### TEXTE FOURNI

========================================

Dans Le Modèle occidental de la guerre (2007), Victor Davis Hanson explique que, si bon nombre d’historiens de la Grèce classique considèrent la dévastation des terres cultivables comme le commencement favori d’«une bataille entre des cités grecques antiques en guerre» (25), il n’en est rien: «Presque toutes nos sources littéraires anciennes font voir que les Grecs eux-mêmes croyaient que ravager des champs de céréales, des vergers et des vignobles était une affaire sérieuse.» (25) John Keegan, qui fait l’introduction à cet ouvrage de Hanson, précise que «la vigne est une sorte de mauvaise herbe qui croît d’autant plus qu’on la coupe avec sauvagerie» (8), «que les oliviers, durs, noueux et résistants au feu ne sont pas exposés à un déboisement rapide» (8). En soi,

un État vaincu, bien qu’il perdît sans doute sa récolte de céréales et passât ainsi un hiver de disette, ne devait pas perdre son capital agricole ―vignes et oliviers― parce que les vignes se régénéraient en une saison. Les vainqueurs, à la fois pour des raisons économiques et militaires, ne pouvaient consacrer le temps nécessaire à l’abattage radical des oliveraies. (8)

========================================

### CONSIGNE 1
Répondez à ces questions sur le texte consacré au ravage des terres agricoles en Grèce ancienne :
(a) D'après Keegan, comment réagit la vigne quand on la coupe avec sauvagerie ?
(b) Quels trois adjectifs Keegan emploie-t-il pour décrire les oliviers ?
(c) Pour quelles raisons les vainqueurs ne pouvaient-ils pas prendre le temps d'abattre les oliveraies ?
### CONSIGNE 2
Résumez le texte consacré au ravage des terres agricoles en Grèce ancienne en deux phrases.

### EXTRAIT DES DONNÉES
========================================

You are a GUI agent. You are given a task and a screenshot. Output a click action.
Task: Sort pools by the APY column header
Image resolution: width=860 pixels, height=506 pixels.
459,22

========================================

### CORRIGÉ 1
(a) Elle croît d'autant plus.
(b) Durs, noueux et résistants au feu.
(c) Pour des raisons à la fois économiques et militaires.

### CORRIGÉ 2
Dans Le Modèle occidental de la guerre, Victor Davis Hanson affirme, contre bon nombre d'historiens de la Grèce classique, que les sources anciennes montrent que les Grecs voyaient dans la dévastation des champs, des vergers et des vignobles une affaire sérieuse. John Keegan, dans son introduction, précise qu'un État vaincu perdait sans doute sa récolte de céréales mais gardait ses vignes et ses oliviers, car la vigne se régénérait en une saison et les vainqueurs ne pouvaient pas consacrer le temps nécessaire à l'abattage des oliveraies.